The 32-year-old Italian has been a bikini model for 10 years and says she never had a problem with Army spouses before she came to Katterbach last year. But since then she has been the target of gossip, hurtful looks and negative comments from wives waiting at home while their husbands serve with the aviation unit in Iraq, she said.

"As soon as they found out that I liked to take pictures it was a problem. It’s a lot worse since the calendar," she said.

The other wives, some married to high-ranking soldiers based in Katterbach, want her removed from the community, Bosco said.

"I’m a symbol that makes them feel self-conscious if they are overweight or don’t have a job that brings them in the spotlight," she said.

After a story about the calendar appeared in Stars and Stripes last month, Bosco said she found threats posted on her Web page — www.alessandrabosco.com — and that she was awakened in the night by women banging on her front door and yelling abuse. Her husband’s car, a distinctive blue Chevrolet that sports an Italian flag, has been vandalized several times with side mirrors snapped off, keys dragged across the doors and the windshield smashed, she said.

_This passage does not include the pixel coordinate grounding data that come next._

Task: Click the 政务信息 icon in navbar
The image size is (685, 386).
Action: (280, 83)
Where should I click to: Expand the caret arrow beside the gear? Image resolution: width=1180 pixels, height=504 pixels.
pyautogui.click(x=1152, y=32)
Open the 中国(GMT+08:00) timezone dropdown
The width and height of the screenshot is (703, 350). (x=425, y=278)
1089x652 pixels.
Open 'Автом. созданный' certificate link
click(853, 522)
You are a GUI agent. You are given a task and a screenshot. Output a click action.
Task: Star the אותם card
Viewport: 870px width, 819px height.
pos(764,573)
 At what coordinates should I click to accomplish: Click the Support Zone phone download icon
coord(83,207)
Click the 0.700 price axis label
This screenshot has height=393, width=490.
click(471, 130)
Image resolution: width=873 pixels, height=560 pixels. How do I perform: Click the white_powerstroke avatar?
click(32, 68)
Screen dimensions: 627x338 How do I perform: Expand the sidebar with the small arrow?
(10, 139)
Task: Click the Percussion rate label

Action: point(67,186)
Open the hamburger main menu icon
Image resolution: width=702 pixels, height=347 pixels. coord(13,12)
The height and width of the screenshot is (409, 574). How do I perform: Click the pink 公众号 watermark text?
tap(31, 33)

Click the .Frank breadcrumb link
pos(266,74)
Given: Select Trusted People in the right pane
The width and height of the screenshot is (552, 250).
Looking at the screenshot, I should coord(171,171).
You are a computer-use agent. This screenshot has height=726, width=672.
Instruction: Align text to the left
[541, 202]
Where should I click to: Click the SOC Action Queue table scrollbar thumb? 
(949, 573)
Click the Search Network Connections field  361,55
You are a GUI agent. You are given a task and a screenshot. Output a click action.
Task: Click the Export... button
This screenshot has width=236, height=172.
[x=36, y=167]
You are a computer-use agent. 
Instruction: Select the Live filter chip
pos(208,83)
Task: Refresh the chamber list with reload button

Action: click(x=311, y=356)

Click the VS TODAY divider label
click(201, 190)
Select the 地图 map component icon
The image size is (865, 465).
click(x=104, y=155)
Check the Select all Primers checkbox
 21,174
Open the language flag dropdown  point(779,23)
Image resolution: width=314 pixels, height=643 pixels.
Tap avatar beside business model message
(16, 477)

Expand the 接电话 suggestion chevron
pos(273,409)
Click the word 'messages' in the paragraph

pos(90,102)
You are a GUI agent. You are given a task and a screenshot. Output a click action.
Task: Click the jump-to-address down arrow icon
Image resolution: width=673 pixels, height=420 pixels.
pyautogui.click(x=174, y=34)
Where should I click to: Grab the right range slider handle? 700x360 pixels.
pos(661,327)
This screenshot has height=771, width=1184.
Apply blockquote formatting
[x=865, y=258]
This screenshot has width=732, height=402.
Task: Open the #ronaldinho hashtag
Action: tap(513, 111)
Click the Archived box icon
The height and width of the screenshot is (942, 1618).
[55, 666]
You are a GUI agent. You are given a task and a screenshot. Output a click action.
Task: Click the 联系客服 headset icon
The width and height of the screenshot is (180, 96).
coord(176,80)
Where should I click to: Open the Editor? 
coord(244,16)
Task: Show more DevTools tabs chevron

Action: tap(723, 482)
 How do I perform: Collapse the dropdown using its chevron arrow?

These reactions are in stark contrast to those of soldiers who have deluged her Web site with supportive messages. A typical message from a 12th CAB soldier deployed to Iraq reads: "If only the wives knew how many of their husbands in 12th CAB have already bought your calendar they would explode with anger. The guys in my unit cannot wait to get their hands on your calendar (remember I asked for an autographed calendar). Can you please be at our welcome home ceremony?"

Her calendar has also been the subject of an exchange of letters — pro and con — on Stripes’ Letters to the Editor page.

Katterbach, where the somewhat-austere U.S. facilities are sandwiched into a cramped mess of rusty old German buildings, does not, at first sight, appear to be the natural environment for the glamorous lifestyle that Bosco aspires to. During an interview last week at the post exchange, she stood out from the shoppers in T-shirts and jeans in her tight black blouse.

Her husband, who stands well over 6 feet with a physique that suggests long hours in the gym, also cuts a memorable figure.

The veteran of deployments to Afghanistan and the Horn of Africa, who works as the 12th CAB operations sergeant major, said Army leaders have told him his wife is a disgrace.

"I’ve never been in this situation but I’ve been told my career is on the line," he said. "I’m probably going to be relocated because my wife is a disruption to the community and it is affecting wives’ morale and they can’t have that in [the 12th CAB] rear detachment at this point."

McCoy said leaders at Katterbach launched an investigation into Bosco’s behavior, something he characterizes as a witch hunt designed to dig up dirt on his wife.

The couple has also been barred from appearing in the local command publication, The Bavarian News.

In an e-mail to McCoy, U.S. Army Garrison Ansbach commander Lt. Col. Tammy McKenna wrote: "Bottom-line: USAG Ansbach will not be submitting any stories on you or your wife to the Bavarian News or any other media. You can include this comment in your next interview."

A USAG Ansbach spokesman said Bosco cannot appear in the Bavarian News, although she was interviewed by a garrison reporter earlier this year, is because command publications cannot do stories on for-profit ventures by Army spouses.

The irony of a bikini calendar generating so much controversy when thousands of adult magazines are sold by the Army and Air Force Exchange Service has not escaped McCoy.

"Downrange it is pornography with a capital P," he said. "There is hard-core pornography everywhere and nobody cares. Every soldier could back me up, but they don’t want their wives to know that and the Army doesn’t want the public to know that."

The problem is that Bosco is living in the community, he said.

"One wife said: ‘If my husband is in love with Angelina Jolie I don’t care, but if he is in love with Alessandra Bosco then I have a problem because she is in my community,’ " he said.